Some things just tick me off
I’m an easygoing guy, and anybody that knows me would
testify on my behalf in a court of law. But some things get my
goat and I can’t help it.
The people who believe that turn signals are optional, drive me
batty. You are both cruising down the road when all of a sudden,
they slam on the brakes as if they are about to hit a deer, and
then they simply turn off. You have to stand on your brakes, spill
coffee in your lap, and swerve to miss the moron. Meanwhile, he’s
wondering why he hears screeching tires and someone screaming bad
things about his family tree.
While I’m discussing drivers, I would be remiss if I overlooked
people who weave in and out of heavy traffic talking on cell phones.
They are laughing and having a great time chatting someone up while
leaving a wake of near fatalities in their paths. The only thing
worse are those who hold a cell phone in one hand and light a cigarette
with their other hand. Do these folks not realize that cruise control
is not the same thing as autopilot on an airplane?
Oh, here’s one. You sit down for a nice evening meal after
having close encounters with the folks mentioned above and your
phone rings. It’s a telemarketer with a chipper voice. I
know almost everyone has to work to put food on the table, but
honestly, I’d rather get my supper from the dumpster at McDonalds
than to harangue people when they are trying to eat dinner.

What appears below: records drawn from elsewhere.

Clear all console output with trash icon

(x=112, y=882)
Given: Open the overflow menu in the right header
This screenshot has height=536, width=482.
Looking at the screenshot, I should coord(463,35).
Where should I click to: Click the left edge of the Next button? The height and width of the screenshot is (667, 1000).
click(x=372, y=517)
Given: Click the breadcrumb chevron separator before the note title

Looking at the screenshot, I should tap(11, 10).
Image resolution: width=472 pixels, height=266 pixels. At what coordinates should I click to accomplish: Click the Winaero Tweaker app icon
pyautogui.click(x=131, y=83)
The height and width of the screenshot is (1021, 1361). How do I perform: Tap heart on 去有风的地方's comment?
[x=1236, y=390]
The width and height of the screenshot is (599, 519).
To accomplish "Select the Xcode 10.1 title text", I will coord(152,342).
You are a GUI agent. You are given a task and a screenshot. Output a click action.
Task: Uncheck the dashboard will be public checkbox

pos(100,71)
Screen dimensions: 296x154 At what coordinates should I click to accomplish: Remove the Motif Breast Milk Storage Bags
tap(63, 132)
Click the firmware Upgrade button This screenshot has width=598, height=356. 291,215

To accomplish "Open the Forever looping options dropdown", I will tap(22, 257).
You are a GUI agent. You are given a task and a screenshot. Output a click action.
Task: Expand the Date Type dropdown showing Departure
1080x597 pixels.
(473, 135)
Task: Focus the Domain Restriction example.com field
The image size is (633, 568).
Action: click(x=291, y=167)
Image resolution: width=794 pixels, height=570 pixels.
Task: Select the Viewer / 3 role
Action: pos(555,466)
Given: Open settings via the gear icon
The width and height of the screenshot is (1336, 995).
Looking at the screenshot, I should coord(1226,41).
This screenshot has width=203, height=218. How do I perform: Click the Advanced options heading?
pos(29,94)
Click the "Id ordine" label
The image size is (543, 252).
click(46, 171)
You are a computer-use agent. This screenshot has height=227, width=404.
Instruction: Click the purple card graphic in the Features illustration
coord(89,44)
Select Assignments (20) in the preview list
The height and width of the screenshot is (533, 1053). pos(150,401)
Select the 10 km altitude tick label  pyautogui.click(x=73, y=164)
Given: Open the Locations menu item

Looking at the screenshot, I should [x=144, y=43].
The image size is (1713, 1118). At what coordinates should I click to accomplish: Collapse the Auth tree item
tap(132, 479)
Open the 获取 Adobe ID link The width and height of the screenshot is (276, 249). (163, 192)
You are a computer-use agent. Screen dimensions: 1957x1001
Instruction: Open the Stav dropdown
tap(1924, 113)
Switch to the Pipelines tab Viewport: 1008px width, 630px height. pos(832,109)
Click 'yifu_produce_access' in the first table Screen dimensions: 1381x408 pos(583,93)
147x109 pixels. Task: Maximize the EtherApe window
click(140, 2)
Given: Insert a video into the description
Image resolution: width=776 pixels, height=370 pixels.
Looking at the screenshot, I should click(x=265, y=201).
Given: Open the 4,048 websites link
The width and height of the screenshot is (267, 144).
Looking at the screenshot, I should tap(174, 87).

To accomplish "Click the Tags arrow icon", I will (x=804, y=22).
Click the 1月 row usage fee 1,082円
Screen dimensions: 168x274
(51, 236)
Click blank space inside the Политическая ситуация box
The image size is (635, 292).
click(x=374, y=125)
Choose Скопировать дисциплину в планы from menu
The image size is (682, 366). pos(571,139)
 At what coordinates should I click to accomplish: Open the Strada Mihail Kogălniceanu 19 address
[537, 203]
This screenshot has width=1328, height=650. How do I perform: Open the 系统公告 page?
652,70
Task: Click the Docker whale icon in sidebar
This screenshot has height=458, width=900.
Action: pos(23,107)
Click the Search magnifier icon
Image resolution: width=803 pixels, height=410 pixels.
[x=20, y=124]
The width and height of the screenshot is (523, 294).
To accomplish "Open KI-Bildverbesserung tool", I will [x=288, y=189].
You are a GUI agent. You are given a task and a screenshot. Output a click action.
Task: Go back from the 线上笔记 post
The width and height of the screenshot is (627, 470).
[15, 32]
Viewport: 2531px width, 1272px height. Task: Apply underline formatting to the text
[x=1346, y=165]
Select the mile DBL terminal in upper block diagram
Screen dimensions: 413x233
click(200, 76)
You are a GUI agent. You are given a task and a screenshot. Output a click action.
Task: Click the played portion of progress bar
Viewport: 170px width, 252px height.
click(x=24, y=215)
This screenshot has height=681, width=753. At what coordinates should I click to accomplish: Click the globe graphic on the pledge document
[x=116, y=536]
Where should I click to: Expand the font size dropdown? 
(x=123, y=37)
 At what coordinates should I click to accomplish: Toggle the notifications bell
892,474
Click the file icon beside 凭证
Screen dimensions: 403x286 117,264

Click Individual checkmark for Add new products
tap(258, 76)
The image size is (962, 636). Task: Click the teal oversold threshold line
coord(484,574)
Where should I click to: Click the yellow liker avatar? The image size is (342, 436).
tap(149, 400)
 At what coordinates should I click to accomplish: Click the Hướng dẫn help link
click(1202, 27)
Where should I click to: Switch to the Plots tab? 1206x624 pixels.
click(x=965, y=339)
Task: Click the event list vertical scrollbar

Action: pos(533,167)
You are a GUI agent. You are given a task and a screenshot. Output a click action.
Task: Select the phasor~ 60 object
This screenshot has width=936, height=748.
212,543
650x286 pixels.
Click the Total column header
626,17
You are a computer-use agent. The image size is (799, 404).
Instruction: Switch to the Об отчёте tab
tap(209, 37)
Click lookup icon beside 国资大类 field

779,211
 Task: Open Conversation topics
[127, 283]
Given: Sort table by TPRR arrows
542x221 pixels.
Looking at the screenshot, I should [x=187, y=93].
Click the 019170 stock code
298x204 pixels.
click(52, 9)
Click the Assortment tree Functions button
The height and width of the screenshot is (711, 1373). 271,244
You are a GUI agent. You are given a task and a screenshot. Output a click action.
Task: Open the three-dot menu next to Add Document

Another thing that galls me is that person at Wal-Mart who burns
twelve dollars in gas driving around the lot trying to find a parking
place close to the door. If they spy someone about to leave from
one of the places, they will sit there for hours waiting until
exiting shopper loads their stuff. Meanwhile you are locked in
more securely than a crack dealer in county jail. Not only are
they burning excess gas, so are you, and the eighteen drivers behind
you that are being held hostage. I’m telling you, there are
times I would give anything to have one of those Star Trek phaser
guns that vaporize things. It would be a lot less crowded at the
shallow end of the gene pool.
There are three kinds of people in this world, those who can count,
and those who can’t. You probably guessed which category
I fall in to, but I do know when I have more than 10 Items in my
buggy. You’d be surprised at how many people can’t
count. They will buy a month’s worth of groceries and then
go through the “10 Items or Less” line.
I come up behind them with a bag of Doritos and some breath mints
and I have to wait an eternity before I can pay for my stuff. No
wonder my blood pressure is high!
It comes down to simple common courtesy. We share a planet and
the things we do often affect others. With a little thoughtfulness,
we can make this a better place for everyone.